# WORK REQUEST:
Search the data for the word "computer" and copy each line that has it.

Stored records:
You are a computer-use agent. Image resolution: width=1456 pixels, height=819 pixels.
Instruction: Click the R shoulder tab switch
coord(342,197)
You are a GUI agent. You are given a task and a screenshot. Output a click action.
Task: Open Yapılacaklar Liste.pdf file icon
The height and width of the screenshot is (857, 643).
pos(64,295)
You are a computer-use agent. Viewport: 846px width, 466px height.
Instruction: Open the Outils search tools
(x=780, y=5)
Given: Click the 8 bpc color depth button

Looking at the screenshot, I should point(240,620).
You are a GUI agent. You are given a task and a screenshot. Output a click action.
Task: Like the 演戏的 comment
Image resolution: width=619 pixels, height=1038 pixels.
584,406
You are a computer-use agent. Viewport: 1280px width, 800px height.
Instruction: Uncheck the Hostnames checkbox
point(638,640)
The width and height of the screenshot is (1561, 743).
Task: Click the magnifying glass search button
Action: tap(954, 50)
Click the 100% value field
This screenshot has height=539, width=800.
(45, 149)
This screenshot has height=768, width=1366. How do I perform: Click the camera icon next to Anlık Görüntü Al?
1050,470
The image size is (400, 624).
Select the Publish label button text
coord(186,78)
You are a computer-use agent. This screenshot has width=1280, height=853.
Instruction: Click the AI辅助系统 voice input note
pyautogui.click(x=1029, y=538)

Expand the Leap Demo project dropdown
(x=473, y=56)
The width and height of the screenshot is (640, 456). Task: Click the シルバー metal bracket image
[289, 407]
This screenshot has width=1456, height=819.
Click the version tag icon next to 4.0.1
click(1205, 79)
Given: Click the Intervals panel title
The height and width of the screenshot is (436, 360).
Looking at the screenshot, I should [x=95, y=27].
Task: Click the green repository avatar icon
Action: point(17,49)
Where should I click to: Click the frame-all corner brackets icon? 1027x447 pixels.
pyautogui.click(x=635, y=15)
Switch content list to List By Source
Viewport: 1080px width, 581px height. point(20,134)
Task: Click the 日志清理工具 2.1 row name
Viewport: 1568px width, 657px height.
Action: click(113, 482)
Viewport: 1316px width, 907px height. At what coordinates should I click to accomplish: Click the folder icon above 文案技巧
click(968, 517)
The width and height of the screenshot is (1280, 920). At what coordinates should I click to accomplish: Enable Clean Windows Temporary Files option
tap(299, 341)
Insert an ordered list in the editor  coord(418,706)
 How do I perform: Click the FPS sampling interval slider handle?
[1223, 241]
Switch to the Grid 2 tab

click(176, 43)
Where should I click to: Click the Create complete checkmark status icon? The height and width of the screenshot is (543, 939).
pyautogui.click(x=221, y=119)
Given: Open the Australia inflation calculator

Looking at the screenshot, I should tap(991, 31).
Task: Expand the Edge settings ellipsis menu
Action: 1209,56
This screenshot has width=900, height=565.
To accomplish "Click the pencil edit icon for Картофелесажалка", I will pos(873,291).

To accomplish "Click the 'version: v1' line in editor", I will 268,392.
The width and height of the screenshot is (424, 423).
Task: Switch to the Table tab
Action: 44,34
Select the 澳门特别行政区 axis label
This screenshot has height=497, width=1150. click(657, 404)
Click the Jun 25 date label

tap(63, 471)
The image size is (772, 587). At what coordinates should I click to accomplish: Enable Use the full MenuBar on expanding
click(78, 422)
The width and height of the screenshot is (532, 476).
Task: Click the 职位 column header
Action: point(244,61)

# OUTPUT FOR THIS TASK:
You are a computer-use agent. Image resolution: width=1456 pixels, height=819 pixels.
You are a computer-use agent. Viewport: 846px width, 466px height.
You are a computer-use agent. Viewport: 1280px width, 800px height.
You are a computer-use agent. This screenshot has width=1280, height=853.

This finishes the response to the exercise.